A night owl who rarely schedules anything before noon, Jones has lived in San Francisco for decades. At "92 and a half," he has experienced the swing of gay history, ranging from the activist years of San Francisco politician Harvey Milk in the 1970s to the dark years of the AIDs epidemic in the 1980s (a bedroom photo commemorates a lover who died of complications from AIDS). For Jones the story begins during World War II while he was still in the U.S. before shipping overseas. It was then that he heard the word homosexual for the first time. "I was already behaving like one, but I just didn't have that word for it yet," he says. "Being a farm boy from East Texas, I had never read anything."

He was in his early 20s then, and although he would soon be sent overseas to fight, he was discovering the possibilities, and dangers, of being a gay man in America. After the war, he looked up the man who had been discharged and went to visit him. "I still didn't know many gay men, and I wanted to find out from him what it was all about."

The man took Jones to a bar frequented by both gay and straight men. It was the first time Jones had been to such a place, and the first time he had socialized publicly with an openly gay man.

The Women's Land Army was also a place to discover gay life. The WWII Home Front Oral History Project has collected stories in collaboration with the Rosie the Riveter park. In his story, Jeffrey Dickemann—known then as Mildred—describes several encounters with lesbians while spending a summer helping on farms. While one retelling includes the dismissal of a woman known to be a lesbian, others chronicle the relative openness with which some women engaged in same-sex relationships. For Dickemann, as for Hickok and Jones, the period served as an introduction to gay life.

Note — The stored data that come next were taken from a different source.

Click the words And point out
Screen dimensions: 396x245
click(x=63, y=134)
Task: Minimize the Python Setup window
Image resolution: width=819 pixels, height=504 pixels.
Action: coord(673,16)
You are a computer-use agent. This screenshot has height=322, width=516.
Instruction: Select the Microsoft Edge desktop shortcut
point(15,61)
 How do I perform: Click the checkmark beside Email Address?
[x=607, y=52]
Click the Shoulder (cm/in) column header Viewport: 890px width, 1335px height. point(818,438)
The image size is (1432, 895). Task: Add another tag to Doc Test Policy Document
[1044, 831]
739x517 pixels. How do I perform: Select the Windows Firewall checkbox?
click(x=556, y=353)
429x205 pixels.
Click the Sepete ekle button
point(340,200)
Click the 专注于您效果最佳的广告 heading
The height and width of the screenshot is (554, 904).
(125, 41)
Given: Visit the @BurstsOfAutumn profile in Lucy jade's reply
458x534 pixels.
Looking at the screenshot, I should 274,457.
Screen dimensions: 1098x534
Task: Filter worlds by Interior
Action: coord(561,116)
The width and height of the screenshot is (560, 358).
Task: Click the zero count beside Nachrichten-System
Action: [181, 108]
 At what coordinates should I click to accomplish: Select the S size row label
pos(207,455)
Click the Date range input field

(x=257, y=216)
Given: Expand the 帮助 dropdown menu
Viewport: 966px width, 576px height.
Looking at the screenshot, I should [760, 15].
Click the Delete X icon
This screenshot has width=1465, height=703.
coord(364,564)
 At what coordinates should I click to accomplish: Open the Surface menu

And yet it was not until late in life that Jones and Hickok were able to be completely open about their sexuality, and Dickemann was ready to make the transition to living as a man. Neither Jones nor Hickok ever told their parents about their sexual orientation, and Hickok worried that her employers at the University of California, Berkeley, where she worked as a librarian, would fire her if they found out. Despite the fears and prejudices they once lived with, both believe society is now ready to hear their stories.

In April, at the LGBT campaign kickoff event in Rossmoor, a senior community in Walnut Creek, California, Hickok shared her story. Around 60 people attended, only a handful as old as Hickok, who has mobility difficulties but remains clear-headed and well dressed.

Her sharp wit is also still in place. When talking recently about a gay hairdresser she spent time with while working as a Rosie, she tugged a strand of her short white hair and said, "I could use him now." The hairdresser couldn't understand how Hickok could endure the noisy environment of the aircraft company. But for Hickok it was far better than when she was surrounded by sorority sisters interested only in "dating and marrying a rich man."

Hickok did eventually marry. In 2008, after the California Supreme Court ruled that a law excluding same-sex couples from marriage was unconstitutional—and before the passage of Proposition 8, which overturned the ruling—she married her partner, Doreen S. Brand. Hickok has outlived Brand and watched as Americans first fought against and now seem to be largely in favor of same-sex marriages.

In 2013 the U.S. Supreme Court ruled against Prop 8's defenders, once again making it legal for same-sex partners to marry in California. The changes in LGBT rights have been monumental, but Hickok continues to take them in stride, she says, "walking along with it."